黑客通过一些手段获取了webshell，常有的手段有：

1）网站出现远程执行命令bug，对表单参数验证不严谨，请求个别路径携带一句话木马参数就可以入侵网站拿到webshell。类似这种：

http://127.0.0.1:89/mingfang/index.php?q=${${@eval%28$_POST[cmd]%29}}

2）利用SQL注入漏洞获取webshell。

黑客可以通过执行select..in To outfile 查询输出php文件，然后通过把代码插入到mysql，从而导致生成了webshell的木马。

3）假设我们有个智障网站有这样的漏洞:

利用系统前台的上传业务，上传WebShell脚本。
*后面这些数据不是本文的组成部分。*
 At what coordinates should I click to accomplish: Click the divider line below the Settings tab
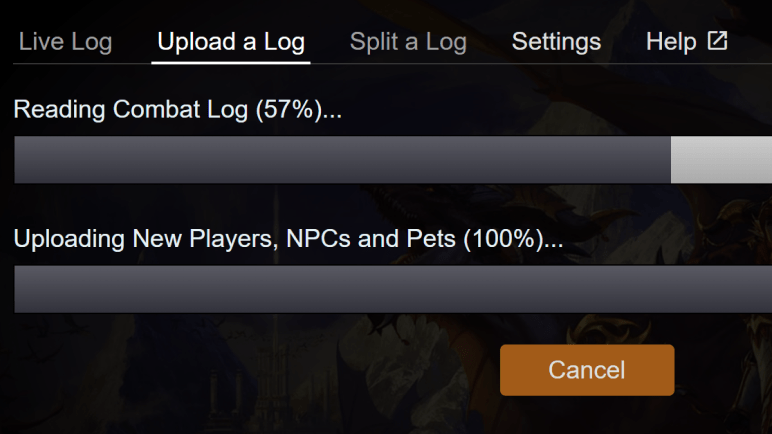pos(556,63)
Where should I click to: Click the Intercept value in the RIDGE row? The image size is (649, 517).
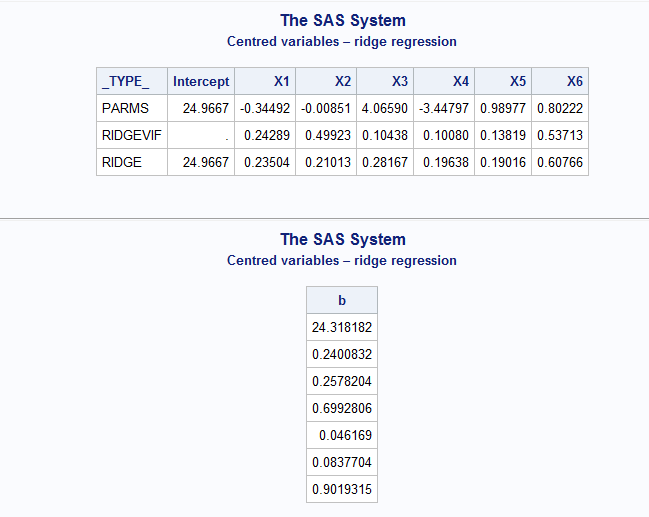tap(205, 162)
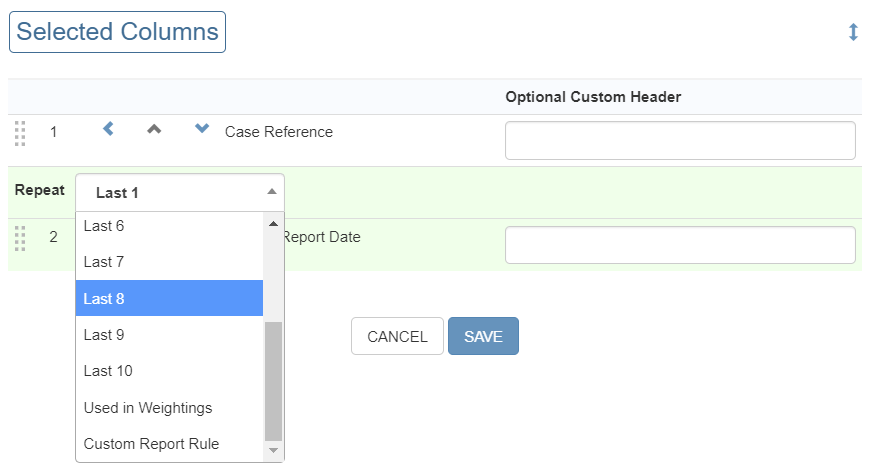Click the dropdown list's scroll up arrow
Image resolution: width=880 pixels, height=472 pixels.
click(273, 223)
在web中有上传图像、上传资料文件的地方，由于未采用白名单过滤文件类型（可能只是在前端做了验证类型），就有可能上传脚本文件成功。上传完后通常会向客户端返回上传的文件的完整URL信息，有时候不反馈，我们也可以猜到常见的image、upload等目录下面，如果Web对网站存取权限或者文件夹目录权限控制不严，就可通过url访问这个脚本，脚本就被执行。然后就会导致黑客可以上传webshell到网站的任意目录中，从而拿到网站的管理员控制权限。
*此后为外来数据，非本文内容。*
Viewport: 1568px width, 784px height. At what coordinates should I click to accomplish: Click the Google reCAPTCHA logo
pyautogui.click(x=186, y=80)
4）黑客获取管理员的后台密码，登陆到后台系统，利用后台的管理工具向配置文件写入WebShell木马，或者黑客私自添加上传类型，允许脚本程序类似asp、php的格式的文件上传。

5）同服务器其他站点被攻陷，导致整个服务器沦陷。

6）网站程序没有问题，服务器存在其他漏洞。

7）程序源码获取渠道有问题。站点部署时混入了Webshell文件。大量的用户在使用从网上下载的第三方开源代码时，其代码本身已经混入了Webshell的恶意脚本，造成二次入侵或多次入侵。所以在部署前期，如果不是新开发的代码，都需要对代码进行恶意文件扫描查杀，防止上线后被入侵。